• GIVEN TEXT

He was a racist, too, and a homophobe. Yet within his New Jersey crime empire, he was the sensitive one. Most of the men who worked for him were worse.
Tony was also fictional, superbly played by James Gandolfini in arguably the greatest TV drama there has ever been, The Sopranos, which ran for six seasons from 1999 to 2007.
It was the brilliant creation of David Chase, who was himself raised in New Jersey in a working-class Italian-American family originally named DeCesare.
Although we were all used to stories about the Mob from films such as The Godfather and Goodfellas, The Sopranos cleverly placed Tony’s personal life at the heart of the story.
And the show’s sometimes unsettling genius was that the more we got to know him, his ghastly family and his amoral henchmen, the more shocked we were by their behaviour, the more we rooted for them.

• WRITTEN TASK 1
Render the records below as a Markdown table with the columns Row and Line, one row per non-blank line, numbered in order. Leave out the pictures.

• INPUT DATA

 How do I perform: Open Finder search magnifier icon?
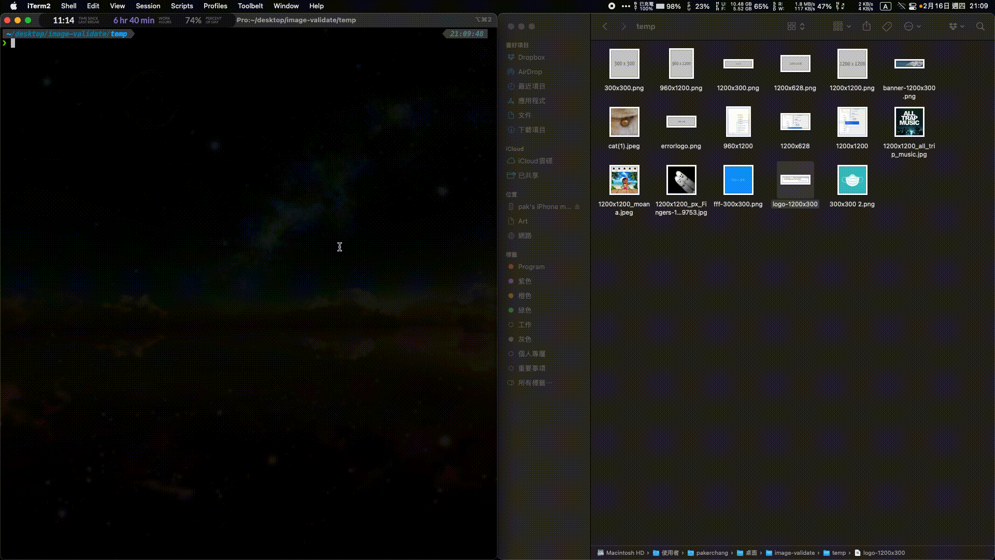[x=980, y=26]
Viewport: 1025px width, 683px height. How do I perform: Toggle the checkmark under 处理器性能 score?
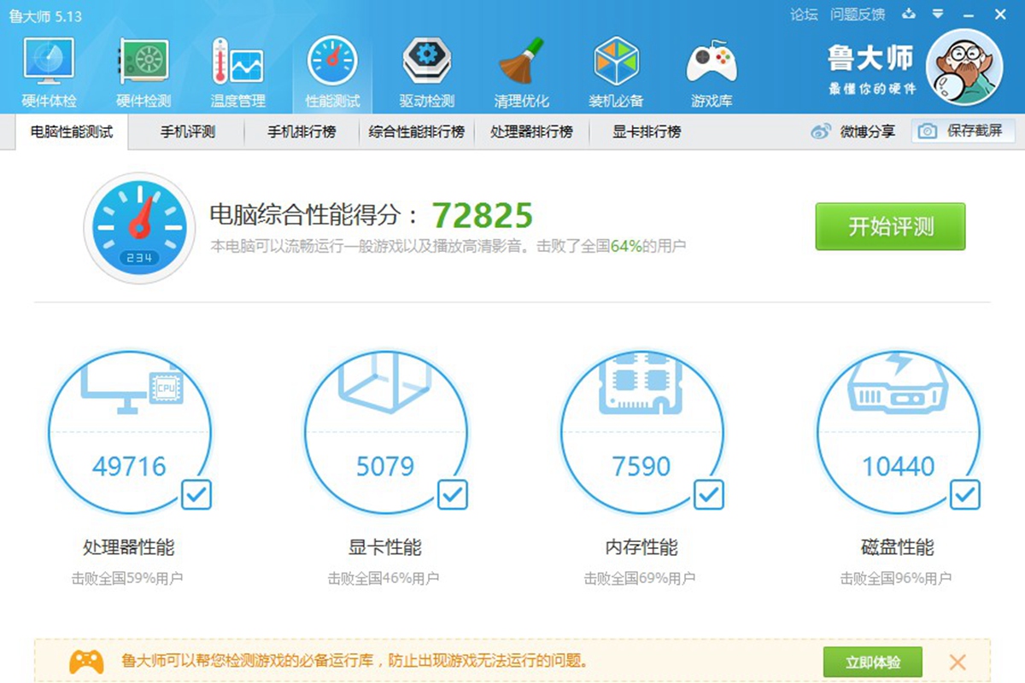click(196, 494)
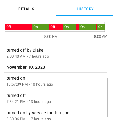Click the thin red sliver before the last On segment

(x=96, y=27)
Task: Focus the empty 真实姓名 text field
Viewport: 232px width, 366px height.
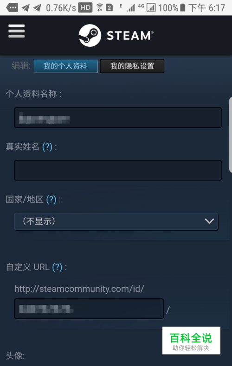Action: pos(118,170)
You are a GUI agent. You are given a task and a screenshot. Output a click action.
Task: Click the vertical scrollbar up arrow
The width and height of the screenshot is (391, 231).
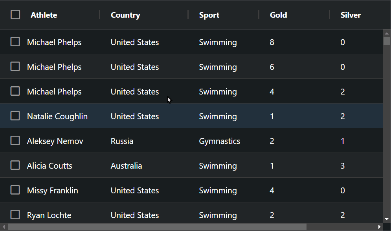tap(387, 33)
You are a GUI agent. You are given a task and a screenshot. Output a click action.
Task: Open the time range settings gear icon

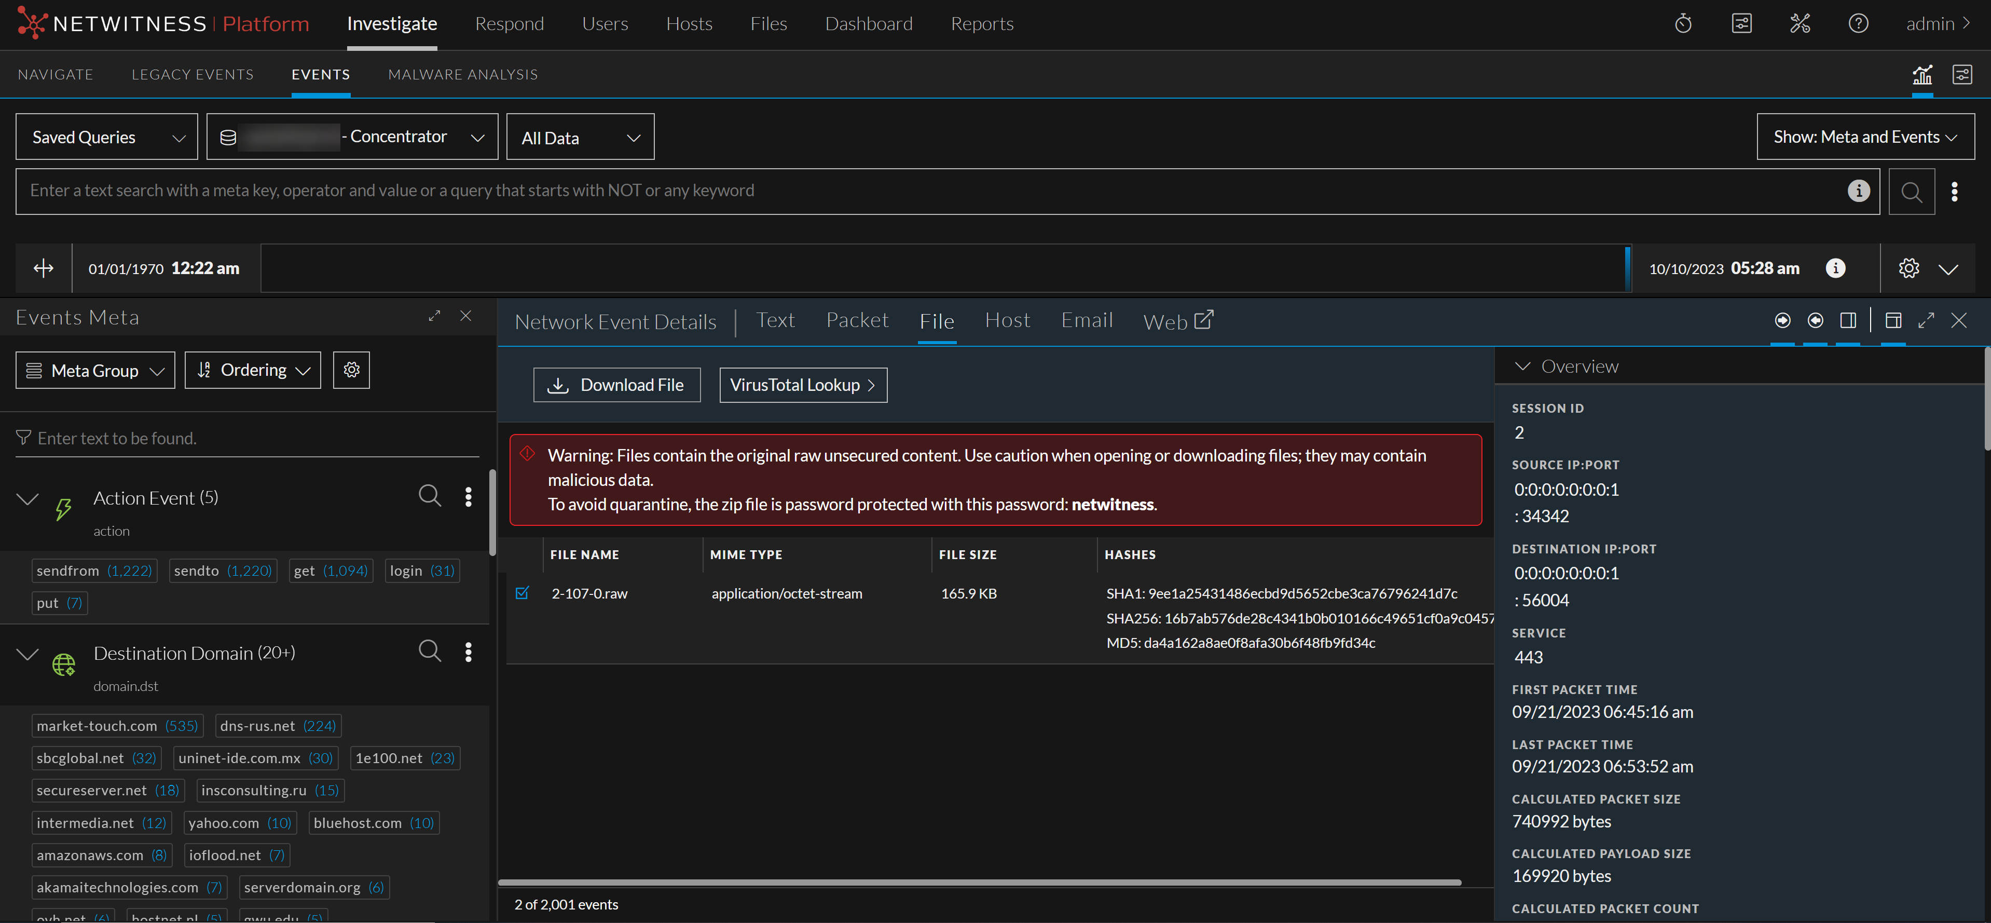click(x=1908, y=268)
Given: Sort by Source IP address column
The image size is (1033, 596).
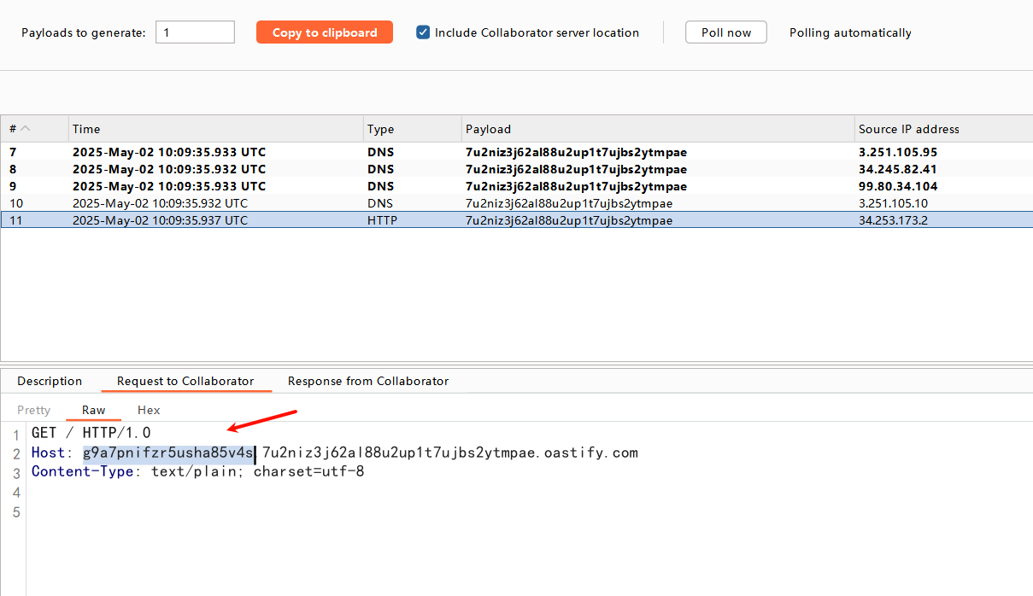Looking at the screenshot, I should tap(908, 129).
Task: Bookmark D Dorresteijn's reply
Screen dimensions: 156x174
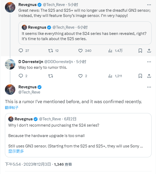Action: 140,76
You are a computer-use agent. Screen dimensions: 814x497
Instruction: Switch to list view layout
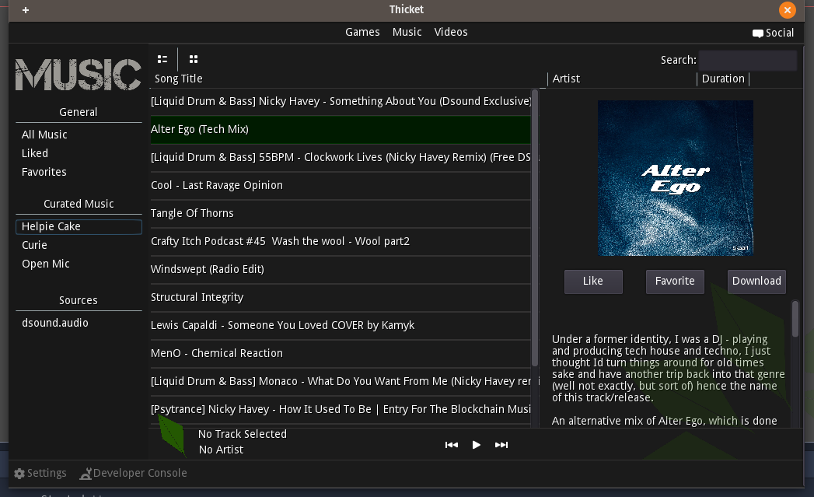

• WRITTEN TASK 2
Pick up the passage on The Sopranos above at the point where it stops and continue it.

• TASK ANSWER 1
| Row | Line |
|---|---|
| 1 |  How do I perform: Open Finder search magnifier icon? |
| 2 | [x=980, y=26] |
| 3 | Viewport: 1025px width, 683px height. How do I perform: Toggle the checkmark under 处理器性能 score? |
| 4 | click(196, 494) |
| 5 | Click the thin red sliver before the last On segment |
| 6 | (x=96, y=27) |
| 7 | Task: Focus the empty 真实姓名 text field |
| 8 | Viewport: 232px width, 366px height. |
| 9 | Action: pos(118,170) |
| 10 | You are a GUI agent. You are given a task and a screenshot. Output a click action. |
| 11 | Task: Click the vertical scrollbar up arrow |
| 12 | The width and height of the screenshot is (391, 231). |
| 13 | tap(387, 33) |
| 14 | You are a GUI agent. You are given a task and a screenshot. Output a click action. |
| 15 | Task: Open the time range settings gear icon |
| 16 | click(x=1908, y=268) |
| 17 | Given: Sort by Source IP address column |
| 18 | The image size is (1033, 596). |
| 19 | Looking at the screenshot, I should tap(908, 129). |
| 20 | Task: Bookmark D Dorresteijn's reply |
| 21 | Screen dimensions: 156x174 |
| 22 | Action: 140,76 |
| 23 | You are a computer-use agent. Screen dimensions: 814x497 |
| 24 | Instruction: Switch to list view layout |

• TASK ANSWER 2
But that was then. Now, in an interview to mark the 25th anniversary of the first episode, Chase has declared that his groundbreaking series would not be made today. He adds that the anniversary feels less like a celebration and more like a funeral. The golden age of television drama that was ignited by The Sopranos, he says, is dead.
Without doubt, Tony Soprano paved the way for Bryan Cranston’s chemistry-teacher-turned-drugs-baron Walter White, another mighty anti-hero, in the long-running series Breaking Bad.
And Breaking Bad in turn spawned Better Call Saul, also a TV classic, with yet another anti-hero in the form of Bob Odenkirk’s scheming, bent lawyer, real name Jimmy McGill.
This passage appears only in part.